Exercise: The lines you return must be all those in the data that hold the string "star".

(Records from a data source)
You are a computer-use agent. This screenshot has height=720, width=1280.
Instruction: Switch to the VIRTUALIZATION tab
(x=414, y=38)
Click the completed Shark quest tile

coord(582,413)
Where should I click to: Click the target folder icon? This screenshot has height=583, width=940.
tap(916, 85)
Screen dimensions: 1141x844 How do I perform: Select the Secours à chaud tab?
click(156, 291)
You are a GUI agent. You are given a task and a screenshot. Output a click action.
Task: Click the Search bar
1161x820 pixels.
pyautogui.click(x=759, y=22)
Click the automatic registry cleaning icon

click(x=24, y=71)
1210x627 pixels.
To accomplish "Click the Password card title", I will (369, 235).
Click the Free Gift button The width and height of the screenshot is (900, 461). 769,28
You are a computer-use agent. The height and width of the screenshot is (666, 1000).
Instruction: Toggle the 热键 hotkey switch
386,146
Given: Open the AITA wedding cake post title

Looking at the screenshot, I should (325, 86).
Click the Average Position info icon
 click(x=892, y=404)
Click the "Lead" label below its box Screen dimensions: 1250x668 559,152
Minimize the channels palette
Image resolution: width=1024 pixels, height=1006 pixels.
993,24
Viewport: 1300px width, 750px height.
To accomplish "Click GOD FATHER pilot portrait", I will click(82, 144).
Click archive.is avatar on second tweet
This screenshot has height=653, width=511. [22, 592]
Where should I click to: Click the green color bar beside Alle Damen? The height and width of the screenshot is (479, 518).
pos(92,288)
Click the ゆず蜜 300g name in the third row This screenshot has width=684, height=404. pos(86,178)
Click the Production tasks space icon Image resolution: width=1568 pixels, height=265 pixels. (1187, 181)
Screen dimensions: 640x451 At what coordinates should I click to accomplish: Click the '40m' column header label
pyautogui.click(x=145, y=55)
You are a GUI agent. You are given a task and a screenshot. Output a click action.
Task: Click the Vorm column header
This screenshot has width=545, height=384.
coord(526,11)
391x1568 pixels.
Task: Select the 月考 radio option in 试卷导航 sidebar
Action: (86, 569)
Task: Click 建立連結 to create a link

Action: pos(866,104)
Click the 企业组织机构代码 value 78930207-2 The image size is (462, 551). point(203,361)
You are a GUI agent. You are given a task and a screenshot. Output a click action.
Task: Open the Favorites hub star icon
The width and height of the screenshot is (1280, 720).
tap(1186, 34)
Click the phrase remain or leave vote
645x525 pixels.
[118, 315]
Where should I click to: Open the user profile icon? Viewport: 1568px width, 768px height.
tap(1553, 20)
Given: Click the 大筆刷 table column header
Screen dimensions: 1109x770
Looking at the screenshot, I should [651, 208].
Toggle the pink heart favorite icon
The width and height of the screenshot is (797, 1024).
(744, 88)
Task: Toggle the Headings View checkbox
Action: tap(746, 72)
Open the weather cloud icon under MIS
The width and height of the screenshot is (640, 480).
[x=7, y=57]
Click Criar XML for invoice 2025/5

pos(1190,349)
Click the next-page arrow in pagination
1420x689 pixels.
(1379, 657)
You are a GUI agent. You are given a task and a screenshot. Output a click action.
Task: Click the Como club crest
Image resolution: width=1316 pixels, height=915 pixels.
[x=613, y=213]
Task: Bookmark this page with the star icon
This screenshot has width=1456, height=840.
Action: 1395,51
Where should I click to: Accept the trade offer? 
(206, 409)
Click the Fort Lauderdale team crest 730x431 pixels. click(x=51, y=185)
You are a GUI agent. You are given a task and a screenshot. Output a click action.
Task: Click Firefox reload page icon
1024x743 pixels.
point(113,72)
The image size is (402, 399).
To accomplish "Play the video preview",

Exercise solution:
Task: Open the Favorites hub star icon
Task: Bookmark this page with the star icon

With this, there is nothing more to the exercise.